Greenstone tutorial exercise
Building and searching with different indexersGreenstone supports three indexers MG, MGPP and Lucene.
MG is the original indexer used by Greenstone which is described in the book "Managing Gigabytes". It does section level indexing and compression of the source documents. MG is implemented in C.
MGPP is a re-implementation of MG that provides word-level indexes and enables proximity, phrase and field searching. MGPP is implemented in C++ and is the default indexer for new collections.

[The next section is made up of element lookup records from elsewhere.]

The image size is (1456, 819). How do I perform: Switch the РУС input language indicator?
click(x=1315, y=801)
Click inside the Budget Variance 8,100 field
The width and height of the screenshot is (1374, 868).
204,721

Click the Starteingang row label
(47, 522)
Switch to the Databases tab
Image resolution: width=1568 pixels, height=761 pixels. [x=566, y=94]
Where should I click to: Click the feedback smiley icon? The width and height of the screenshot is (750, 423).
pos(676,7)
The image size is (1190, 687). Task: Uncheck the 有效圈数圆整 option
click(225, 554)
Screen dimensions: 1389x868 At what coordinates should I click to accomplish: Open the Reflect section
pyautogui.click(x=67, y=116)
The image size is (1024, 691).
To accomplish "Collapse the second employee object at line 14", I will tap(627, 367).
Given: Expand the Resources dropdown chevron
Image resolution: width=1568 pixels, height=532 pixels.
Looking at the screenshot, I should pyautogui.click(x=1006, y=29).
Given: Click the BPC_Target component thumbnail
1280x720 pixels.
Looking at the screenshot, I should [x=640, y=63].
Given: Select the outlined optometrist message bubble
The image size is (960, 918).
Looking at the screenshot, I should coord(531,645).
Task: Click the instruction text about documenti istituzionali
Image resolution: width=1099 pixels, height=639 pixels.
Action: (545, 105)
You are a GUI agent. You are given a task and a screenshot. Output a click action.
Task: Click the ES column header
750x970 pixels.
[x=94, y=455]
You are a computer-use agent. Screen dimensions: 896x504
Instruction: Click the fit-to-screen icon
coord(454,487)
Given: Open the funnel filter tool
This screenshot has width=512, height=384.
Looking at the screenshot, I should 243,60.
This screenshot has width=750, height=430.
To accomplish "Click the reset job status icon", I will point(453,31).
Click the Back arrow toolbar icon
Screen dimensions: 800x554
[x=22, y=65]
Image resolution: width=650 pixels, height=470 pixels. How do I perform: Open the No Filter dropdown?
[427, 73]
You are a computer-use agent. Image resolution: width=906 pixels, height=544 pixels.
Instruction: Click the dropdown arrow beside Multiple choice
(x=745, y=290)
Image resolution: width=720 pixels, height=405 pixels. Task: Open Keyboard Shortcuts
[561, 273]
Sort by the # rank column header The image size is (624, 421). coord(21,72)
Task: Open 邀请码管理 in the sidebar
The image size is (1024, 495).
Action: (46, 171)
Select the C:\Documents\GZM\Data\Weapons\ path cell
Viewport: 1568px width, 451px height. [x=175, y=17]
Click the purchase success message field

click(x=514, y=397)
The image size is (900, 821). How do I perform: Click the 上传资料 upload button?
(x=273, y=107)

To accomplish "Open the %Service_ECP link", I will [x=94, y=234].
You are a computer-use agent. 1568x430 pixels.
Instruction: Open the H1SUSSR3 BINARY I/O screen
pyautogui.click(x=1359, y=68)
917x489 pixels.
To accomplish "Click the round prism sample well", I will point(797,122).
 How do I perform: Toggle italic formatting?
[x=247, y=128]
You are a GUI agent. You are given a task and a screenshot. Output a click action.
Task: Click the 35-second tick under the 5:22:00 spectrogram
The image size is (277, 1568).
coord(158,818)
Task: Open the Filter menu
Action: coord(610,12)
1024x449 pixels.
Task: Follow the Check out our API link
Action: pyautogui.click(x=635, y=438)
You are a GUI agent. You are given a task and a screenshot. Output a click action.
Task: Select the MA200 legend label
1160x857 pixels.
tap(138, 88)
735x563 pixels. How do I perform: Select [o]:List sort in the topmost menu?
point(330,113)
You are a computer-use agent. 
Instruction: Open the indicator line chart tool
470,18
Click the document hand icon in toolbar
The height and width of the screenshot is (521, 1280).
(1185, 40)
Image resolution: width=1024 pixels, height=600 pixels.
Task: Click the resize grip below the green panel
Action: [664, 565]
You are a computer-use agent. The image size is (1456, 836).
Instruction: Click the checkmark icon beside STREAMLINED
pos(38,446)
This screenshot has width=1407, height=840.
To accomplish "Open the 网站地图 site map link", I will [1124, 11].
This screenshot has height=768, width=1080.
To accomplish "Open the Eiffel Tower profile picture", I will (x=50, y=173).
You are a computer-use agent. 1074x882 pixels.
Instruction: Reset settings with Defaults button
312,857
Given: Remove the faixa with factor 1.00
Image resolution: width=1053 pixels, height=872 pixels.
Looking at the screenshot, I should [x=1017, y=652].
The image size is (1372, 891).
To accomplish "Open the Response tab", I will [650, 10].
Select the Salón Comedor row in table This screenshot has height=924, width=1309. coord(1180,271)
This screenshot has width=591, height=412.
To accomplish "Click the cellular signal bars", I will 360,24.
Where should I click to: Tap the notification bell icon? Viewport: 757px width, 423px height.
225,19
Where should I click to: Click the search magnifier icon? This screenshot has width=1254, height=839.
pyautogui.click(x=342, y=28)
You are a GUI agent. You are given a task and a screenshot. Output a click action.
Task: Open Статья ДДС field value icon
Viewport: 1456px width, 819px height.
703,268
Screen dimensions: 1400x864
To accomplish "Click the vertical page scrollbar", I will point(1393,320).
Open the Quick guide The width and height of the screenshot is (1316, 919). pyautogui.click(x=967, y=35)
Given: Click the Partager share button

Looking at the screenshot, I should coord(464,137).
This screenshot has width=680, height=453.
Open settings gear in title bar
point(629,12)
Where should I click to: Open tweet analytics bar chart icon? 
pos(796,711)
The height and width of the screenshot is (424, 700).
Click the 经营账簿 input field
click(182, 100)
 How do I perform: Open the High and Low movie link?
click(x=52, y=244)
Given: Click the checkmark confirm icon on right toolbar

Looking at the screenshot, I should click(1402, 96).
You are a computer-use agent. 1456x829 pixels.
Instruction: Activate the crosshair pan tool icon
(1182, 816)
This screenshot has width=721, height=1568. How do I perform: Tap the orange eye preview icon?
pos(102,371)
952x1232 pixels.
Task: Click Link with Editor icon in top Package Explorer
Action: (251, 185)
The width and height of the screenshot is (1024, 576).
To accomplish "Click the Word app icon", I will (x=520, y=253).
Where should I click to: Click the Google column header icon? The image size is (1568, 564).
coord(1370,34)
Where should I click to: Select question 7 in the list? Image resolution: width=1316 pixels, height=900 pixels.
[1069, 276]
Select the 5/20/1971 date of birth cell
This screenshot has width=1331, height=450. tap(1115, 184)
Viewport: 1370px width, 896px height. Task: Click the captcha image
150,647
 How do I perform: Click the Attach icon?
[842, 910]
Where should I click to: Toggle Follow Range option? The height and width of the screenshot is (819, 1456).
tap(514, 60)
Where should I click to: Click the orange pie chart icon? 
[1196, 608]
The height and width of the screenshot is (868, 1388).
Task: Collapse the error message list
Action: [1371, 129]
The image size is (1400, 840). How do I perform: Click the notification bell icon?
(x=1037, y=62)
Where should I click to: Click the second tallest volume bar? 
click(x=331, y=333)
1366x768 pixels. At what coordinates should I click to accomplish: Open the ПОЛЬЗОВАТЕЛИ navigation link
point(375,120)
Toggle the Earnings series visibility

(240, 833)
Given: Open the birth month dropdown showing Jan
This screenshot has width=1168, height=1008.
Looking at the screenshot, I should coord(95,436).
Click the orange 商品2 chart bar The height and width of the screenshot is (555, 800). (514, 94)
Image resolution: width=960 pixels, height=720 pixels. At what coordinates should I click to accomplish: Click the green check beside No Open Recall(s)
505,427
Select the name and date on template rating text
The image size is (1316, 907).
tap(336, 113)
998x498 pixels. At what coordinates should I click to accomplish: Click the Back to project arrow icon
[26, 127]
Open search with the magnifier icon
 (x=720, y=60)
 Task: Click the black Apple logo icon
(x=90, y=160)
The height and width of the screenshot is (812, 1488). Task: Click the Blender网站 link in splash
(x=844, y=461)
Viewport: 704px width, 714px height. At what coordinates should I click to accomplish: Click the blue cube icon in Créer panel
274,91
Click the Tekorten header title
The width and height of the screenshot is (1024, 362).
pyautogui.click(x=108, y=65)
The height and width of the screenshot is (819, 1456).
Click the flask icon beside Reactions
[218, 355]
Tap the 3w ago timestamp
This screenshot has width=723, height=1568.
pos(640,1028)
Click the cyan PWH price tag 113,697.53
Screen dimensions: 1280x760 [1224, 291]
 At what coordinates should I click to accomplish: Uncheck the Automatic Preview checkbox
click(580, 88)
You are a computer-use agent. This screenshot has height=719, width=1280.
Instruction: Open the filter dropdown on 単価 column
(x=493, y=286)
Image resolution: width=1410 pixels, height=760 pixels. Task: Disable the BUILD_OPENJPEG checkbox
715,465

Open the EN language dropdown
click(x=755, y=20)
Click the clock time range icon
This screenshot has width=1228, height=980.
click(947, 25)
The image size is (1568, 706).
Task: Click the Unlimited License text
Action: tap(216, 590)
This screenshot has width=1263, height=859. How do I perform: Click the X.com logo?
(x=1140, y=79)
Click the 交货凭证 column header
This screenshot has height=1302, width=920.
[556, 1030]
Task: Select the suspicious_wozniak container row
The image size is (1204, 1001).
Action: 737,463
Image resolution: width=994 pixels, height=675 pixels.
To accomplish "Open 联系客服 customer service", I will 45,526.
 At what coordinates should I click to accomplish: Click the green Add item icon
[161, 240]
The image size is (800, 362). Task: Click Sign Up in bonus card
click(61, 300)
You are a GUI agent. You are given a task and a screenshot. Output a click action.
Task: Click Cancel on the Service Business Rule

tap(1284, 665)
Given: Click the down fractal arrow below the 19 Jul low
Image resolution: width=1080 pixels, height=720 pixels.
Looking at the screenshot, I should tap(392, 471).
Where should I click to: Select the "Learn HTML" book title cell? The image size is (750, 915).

Lucene (http://lucene.apache.org/) is a java-based, full-featured text indexing and searching system developed by Apache. It provides a similar range of search functionality to MGPP with the addition of single-character wildcards and range searching. It was added to Greenstone to facilitate incremental collection building, which MG and MGPP can't provide.
Build with Lucene
- Start a new collection (File → New...) called Demo Lucene and base it on the Greenstone demo (demo) collection, fill out its fields appropriately.
- In the Gather panel, select Documents in Greenstone Collections, then select and open up Greenstone demo (demo). This will display the documents in the Greenstone demo collection. Drag all 11 folders in the demo folder into the new collection.
If you haven't installed the Greenstone demo (demo) collection yet, you can download the demo.zip file from the link above, unzip it and put it into the collect folder in your Greenstone installation.
- Go to the Enrich panel, look at the metadata that is associated with each directory. Go to the Search Indexes section in the Design panel. You'll see that the MGPP indexer is in use because the Greenstone Demo collection, which this collection is based on, uses the MGPP indexer.
- Click the Change... button at the right top corner of the panel. A new window will pop up for selecting the Indexers. After selecting an indexer, a brief description will appear in the box below. Select Lucene and click OK. Please note that the Assigned Indexes section may have changed accordingly.
Build and preview the collection.
Search with Lucene
- Lucene provides single letter and multiple letter wildcards and range searching. The query syntax could be quite complicated (for more information please see http://www.lucenetutorial.com/lucene-query-syntax.html). Here we will learn how to use the wildcards while constructing queries.
* is a multiple letter wildcard. To perform a multiple letter wildcard search, append * to the end of the query term. For example, econom* will search for words like econometrics, economist, economical, economy, which have the common part econom but different word endings.
- To perform a single letter wildcard search, use ? instead. For example, search for economi?? will only match words that have two and only two letters left after economi, such as economist, economics, and economies.
- Please note that stopwords are used by default with Lucene indexer, so searching for words like the will match 0 documents. This is explained in a message on the search page, which states that such words are too common and were ignored.
Build with MGPP
- Start a new collection called Greenstone Demo MGPP and also base it on the Greenstone demo (demo).
- In the Gather panel, drag all 11 folders from Documents in Greenstone Collections → Greenstone demo (demo) into the new collection.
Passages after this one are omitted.